1.5.Bij besluit van 18 april 2019 (bestreden besluit) is het tegen de salarisspecificatie gemaakte bezwaar ongegrond verklaard.
2. Bij de aangevallen uitspraak heeft de rechtbank, met een bepaling over de vergoeding van het griffierecht, het beroep tegen het bestreden besluit gegrond verklaard, het bestreden besluit vernietigd wegens schending van het vertrouwensbeginsel en de korpschef opgedragen een nieuw besluit te nemen op het bezwaar met in achtneming van de uitspraak. Daartoe heeft de rechtbank, kort samengevat, overwogen dat tussen partijen niet in geschil is dat het besluit om aan betrokkene met ingang van 24 september 2017 RPU toe te kennen met behoud van pensioenopbouw, in strijd was met het geldende recht, ook al was dat partijen toen niet bekend. Betrokkene is daarmee akkoord gegaan, waardoor dat besluit in rechte onaantastbaar is geworden. Dat de mededeling in het toekenningsbesluit over de pensioenopbouw slechts van informatieve aard was, volgt de rechtbank niet. De korpschef heeft dit rechtsgevolg concreet geformuleerd en dus ook bewust voor ogen gehad. De rechtbank ziet verder ook geen grond om eraan te twijfelen dat die concrete mededeling voor betrokkene ook van belang was om akkoord te gaan met de RPU. Betrokkene komt in beginsel dan ook een beroep toe op gewekte verwachtingen. Betrokkene mag, gelet op de taak en de functie van de afdeling personeelszaken van de korpschef, afgaan op de juistheid van de mededelingen van die afdeling en mag zijn werkgever daaraan houden, met name indien geen uitdrukkelijke disclaimer is geplaatst. De rechtbank ziet er daarmee niet aan voorbij dat hier geen sprake is van een door de korpschef in volledige vrijheid gemaakte keuze, maar dat de Belastingdienst hierin ook een rol speelt. Aan het vertrouwensbeginsel zou ook recht gedaan kunnen worden door het door de korpschef voeren van nadere onderhandelingen met de Belastingdienst over het geval van betrokkene. Mocht dat niet tot een oplossing (bijvoorbeeld in de vorm van een overgangsregeling) leiden, dan bestaat er nog de bevoegdheid van de korpschef om aan betrokkene financiële compensatie toe te kennen ter vergoeding van de door betrokkene als gevolg van onjuiste informatie van de korpschef geleden schade.

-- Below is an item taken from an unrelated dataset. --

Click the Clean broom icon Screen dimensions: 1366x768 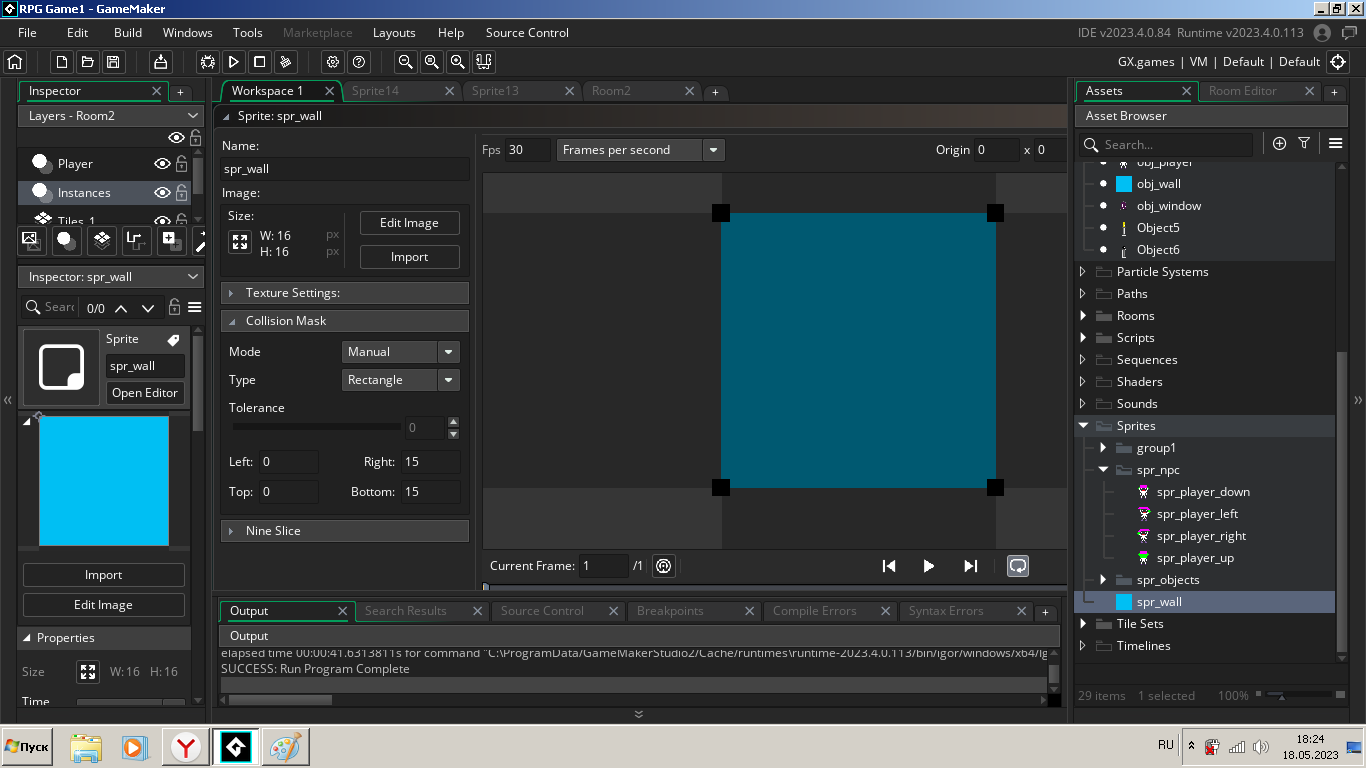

3. In hoger beroep heeft de korpschef zich op hierna te bespreken gronden tegen de aangevallen uitspraak gekeerd.
4. De Raad komt tot de volgende beoordeling.
4.1.1.Artikel 13a, eerste lid, van het Barp bepaalt dat, tenzij het dienstbelang zich daartegen verzet, op aanvraag van de ambtenaar
a. van 55 jaar en ouder de gemiddelde arbeidstijd per week met 11,1% wordt verminderd;
b. van 58 jaar en ouder de gemiddelde arbeidstijd per week met 33,3% wordt verminderd.
4.1.2.Het tweede lid van dit artikel bepaalt dat, tenzij het dienstbelang zich daartegen verzet, op aanvraag van de ambtenaar de gemiddelde arbeidstijd per week voor een lager percentage wordt verminderd dan genoemd in het eerste lid, met dien verstande dat het aantal uren waarmee de arbeidstijd wordt verminderd ten minste twee uren per week bedraagt.
4.1.3.Het vierde lid van dit artikel bepaalt dat de uren waarmee de gemiddelde arbeidstijd per week wordt verminderd, worden aangemerkt als verlof.